Posted by Dan on Aug 19, 2011 @ 8:00 AM

One of the features introduced in Microsoft SQL 2005 that I think really goes largely unused in the "OUTPUT" clause. It certainly was a feature that went unnoticed by me for a long time and even once I became aware of the feature, didn't really put it to much use. However, lately I've been refactored a ton of old SQL into objects and with this refactoring I've been making high use of the OUTPUT clause in order to help create audit trails. It's been a great way to know which rows were affected in your CRUD operations.

There's really a ton of useful things you can do with the OUTPUT clause, but one thing it allows you to do is to migrate data from one table to another in a single atomic operation.

Let's look at the syntax:

-- the table to move data from
delete
    dbo.SourceTable

-- get the data removed from the "source" table
output
    deleted.column1, deleted.column2, deleted.column3

-- insert the deleted row into the "destination" table
into dbo.DestinationTable

-- your where clause for the "delete" operation
where
    Column1 > 2000
and
    Column2 = 1234

Here's a fully working example that you can run in SSMS:

-- declare temp tables
declare @original table (id int identity(1,1), name varchar(20), company varchar(20), dob datetime)
declare @new table (id int, name varchar(20), company varchar(20), dob datetime)

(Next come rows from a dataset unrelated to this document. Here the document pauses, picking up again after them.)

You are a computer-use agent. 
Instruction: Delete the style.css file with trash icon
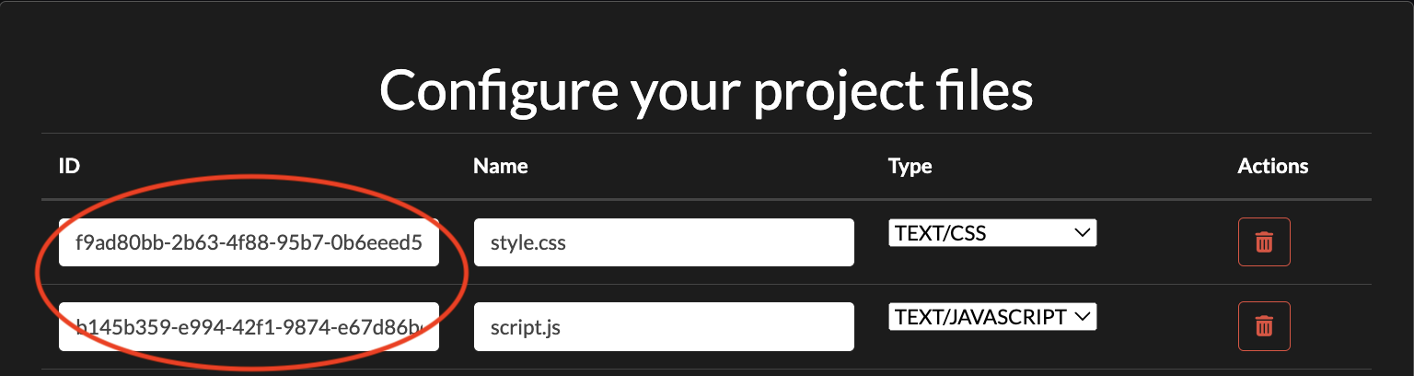pyautogui.click(x=1264, y=242)
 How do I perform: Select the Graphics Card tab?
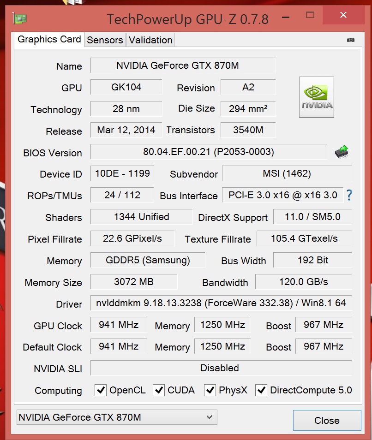pos(49,39)
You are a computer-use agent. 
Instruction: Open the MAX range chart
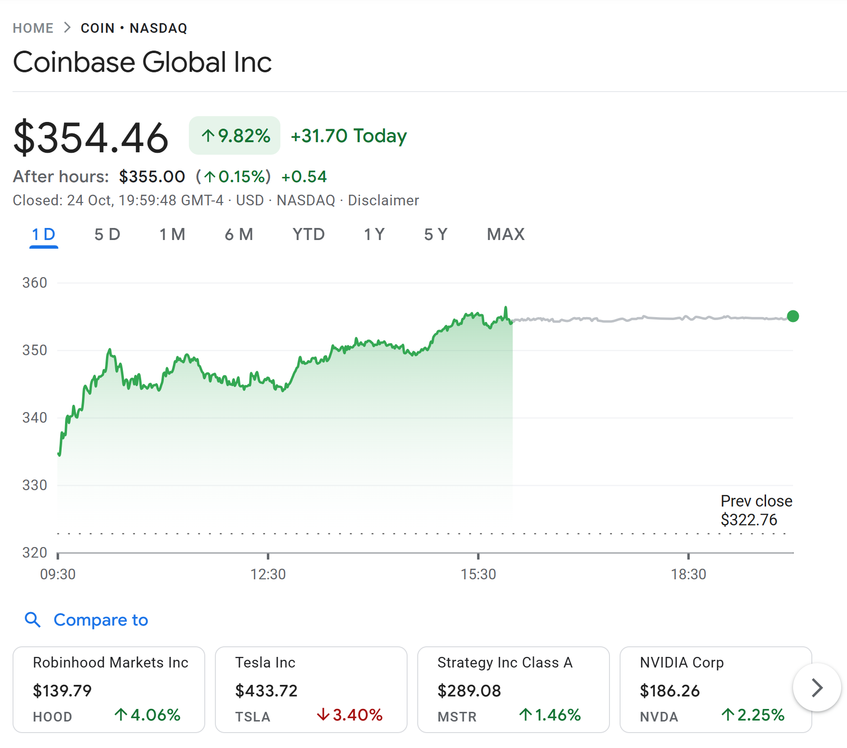[505, 235]
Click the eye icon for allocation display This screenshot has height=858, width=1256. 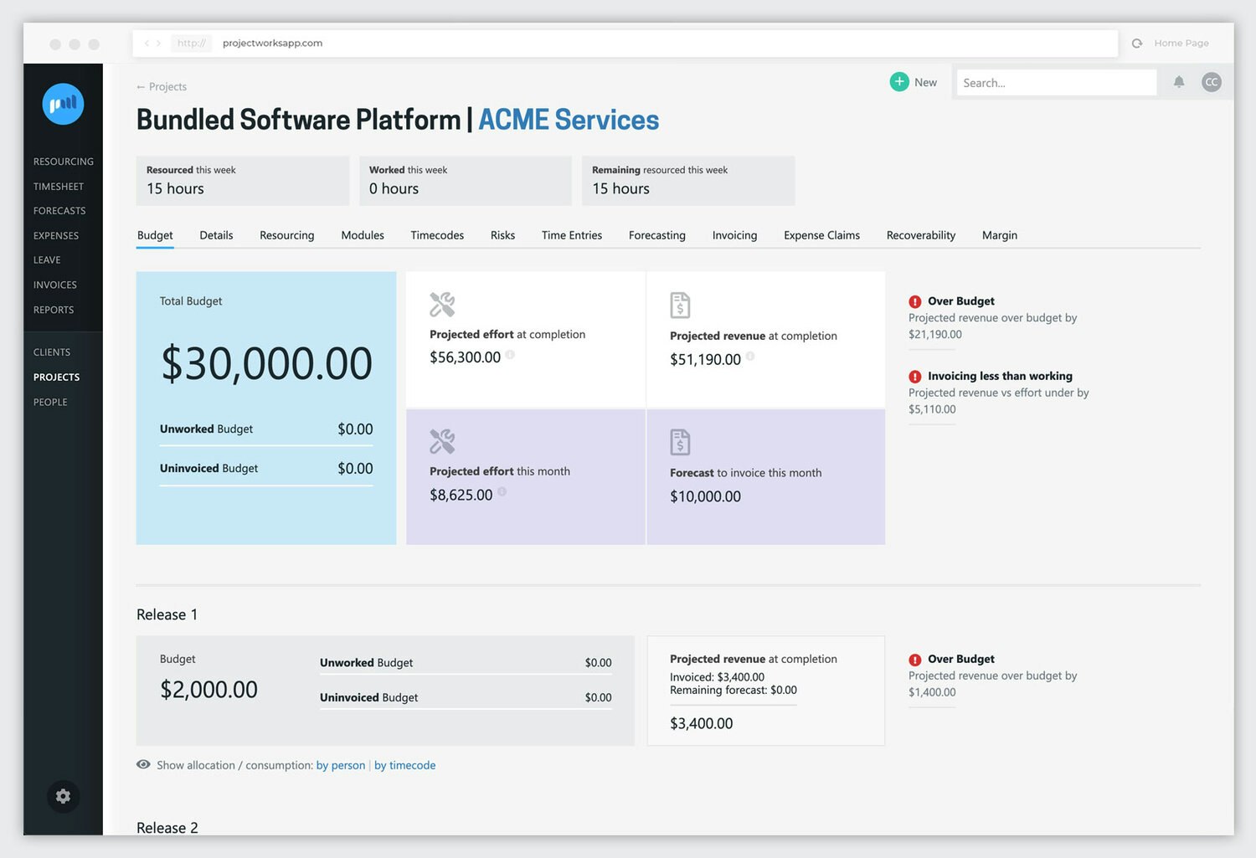[143, 764]
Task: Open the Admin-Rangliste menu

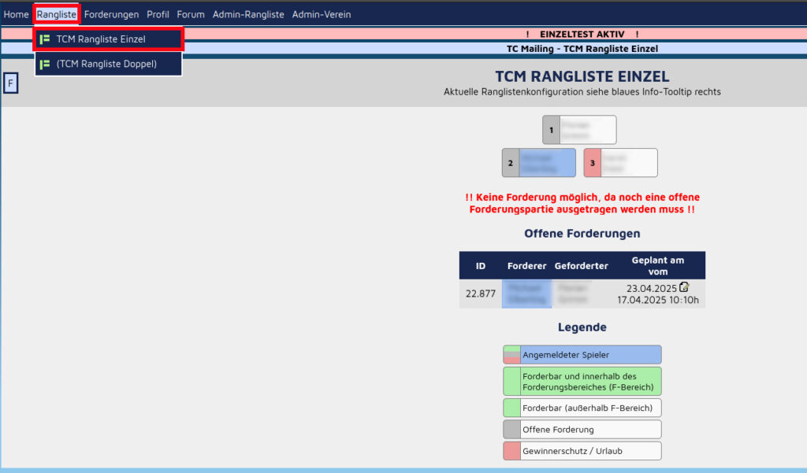Action: [248, 14]
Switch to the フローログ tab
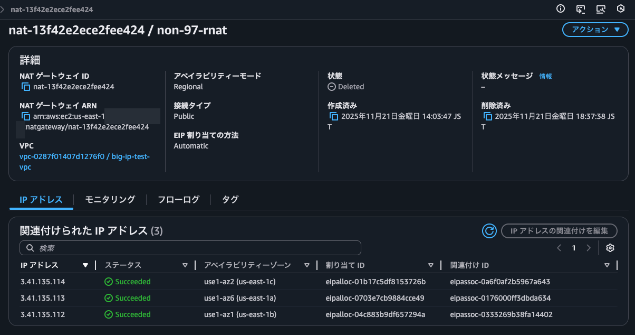This screenshot has width=635, height=335. click(x=178, y=200)
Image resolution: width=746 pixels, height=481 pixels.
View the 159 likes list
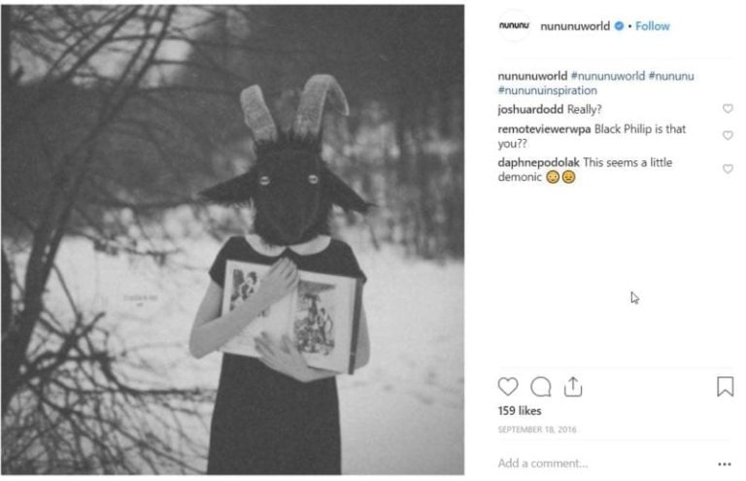520,411
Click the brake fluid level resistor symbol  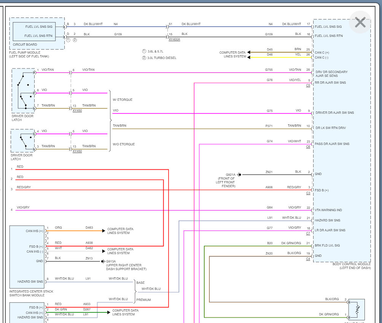click(357, 308)
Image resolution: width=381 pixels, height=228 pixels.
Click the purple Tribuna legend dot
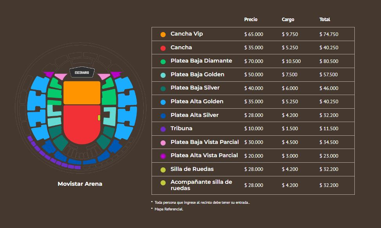[x=163, y=129]
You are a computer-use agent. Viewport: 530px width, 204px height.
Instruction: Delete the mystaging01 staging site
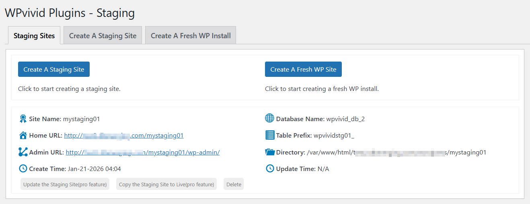tap(234, 184)
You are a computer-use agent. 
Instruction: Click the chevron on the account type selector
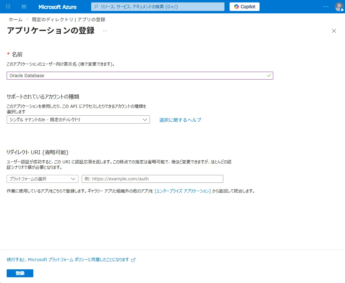pos(144,119)
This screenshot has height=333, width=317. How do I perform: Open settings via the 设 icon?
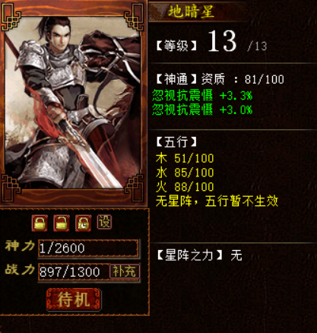click(x=104, y=222)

-- insert some fake data into our "original" table
insert into @original (name, company, dob) values ('Bill Gates', 'Microsoft', '1955-10-28')
insert into @original (name, company, dob) values ('Paul Allen', 'Microsoft', '1953-01-21')
insert into @original (name, company, dob) values ('Steve Jobs', 'Apple', '1955-02-24')
insert into @original (name, company, dob) values ('Steve Wozniak', 'Apple', '1950-08-11')

-- show the results
select 'original' as tableName, * from @original
select 'new' as tableName, * from @new

/*
  here is the core SQL used to do the move
*/
delete
  @original

-- get the data removed from the @original table
output
  deleted.id, deleted.name, deleted.company, deleted.dob
-- insert the deleted row into the @new table
into @new

-- your where clause for the "delete" operation
where
  company = 'Microsoft'


-- show the new results 
select 'original' as tableName, * from @original
select 'new' as tableName, * from @new

If you run this example in SSMS, you'll see the two "Microsoft" records move from the @original table into the @new table.

NOTE:
The @original and @new tables are simple table variables (which are like temp tables.)

There really is a ton of useful things you can do with the OUTPUT clause, so I highly recommend playing around with the OUTPUT clause if you're using SQL Server 2005 or later!